PROBLEMS TO WORK ON:
1. According to the micromanagement passage, what does micromanagement usually signal?
2. Revise the micromanagement passage starting with "What are the" and going on through "slide without sign-off.", changing "vendor" to "supplier".

SOURCE PASSAGE:
(begin)

Micromanagement is a management style where a manager watches and controls every small detail of their team's work. The manager checks tasks closely and dictates how things should be done. Employees are left with little room to make decisions of their own.

It usually signals low trust in the team. Over time, micromanagement drains motivation, slows decisions, and pushes good employees out the door.

What are the signs of a micromanager?

  • Constant check-ins: Status updates several times a day, even for simple tasks.
  • CC on every email: The manager wants to be copied on every internal and external message.
  • Rewriting employees' work: Instead of giving feedback, the manager redoes the work themselves.
  • Approval for small decisions: Employees cannot pick a vendor, send a customer reply, or change a slide without sign-off.
  • Focus on how, not what: The manager dictates the exact steps rather than the outcome.
  • Reluctance to delegate: The manager takes on tasks the team could handle.
  • Friday-evening pings: Out-of-hours messages "checking in" on work due Monday.

What causes someone to micromanage?

Most micromanagement is not malice. The common roots:

  • Insecurity in the role: A new manager who is uncertain about their own value defaults to controlling work output.
  • Past bad experiences: One missed deadline or quality incident gets generalised into "I have to watch everything now."

(end)

RECORDED INFORMATION:
(begin)

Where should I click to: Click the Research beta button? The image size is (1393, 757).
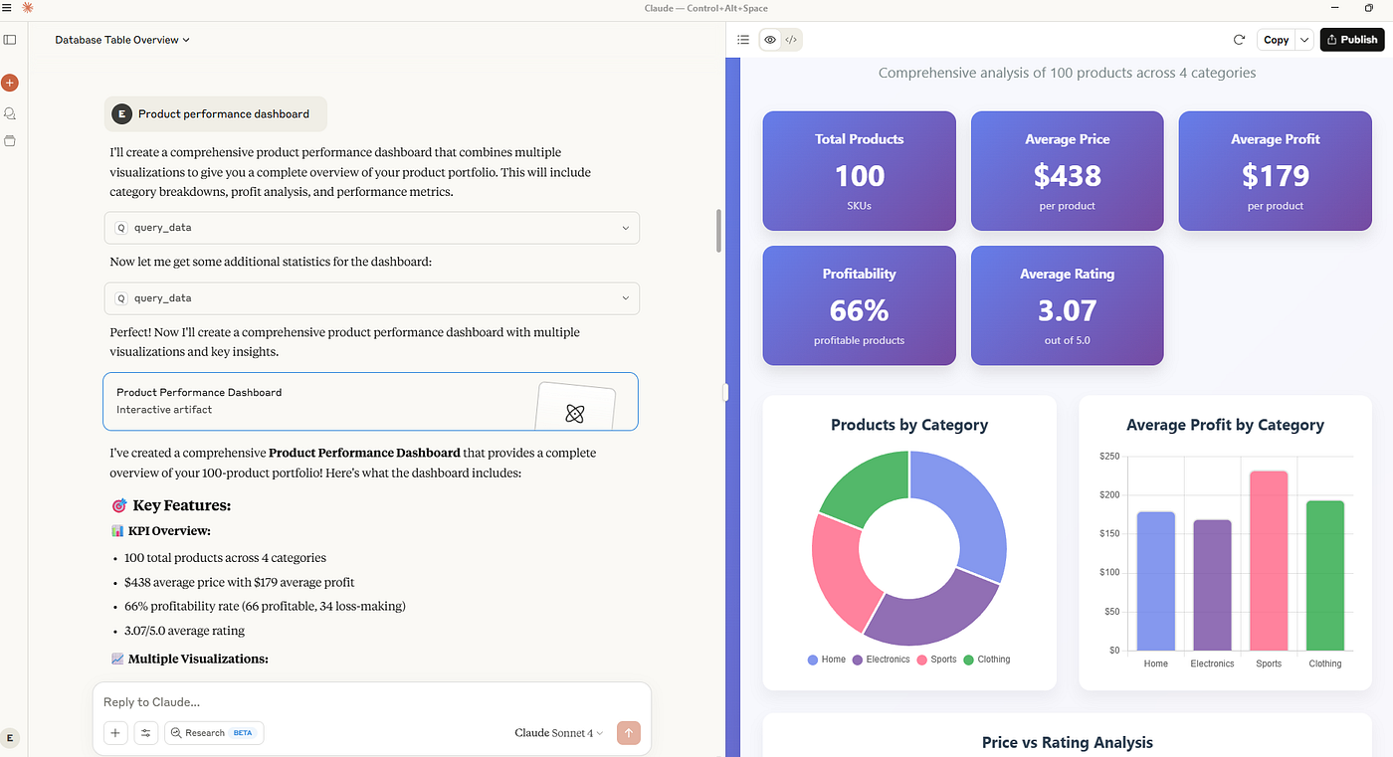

(end)

EXPECTED OUTPUTS:
1. Low trust in the team.

2.
What are the signs of a micromanager?

  • Constant check-ins: Status updates several times a day, even for simple tasks.
  • CC on every email: The manager wants to be copied on every internal and external message.
  • Rewriting employees' work: Instead of giving feedback, the manager redoes the work themselves.
  • Approval for small decisions: Employees cannot pick a supplier, send a customer reply, or change a slide without sign-off.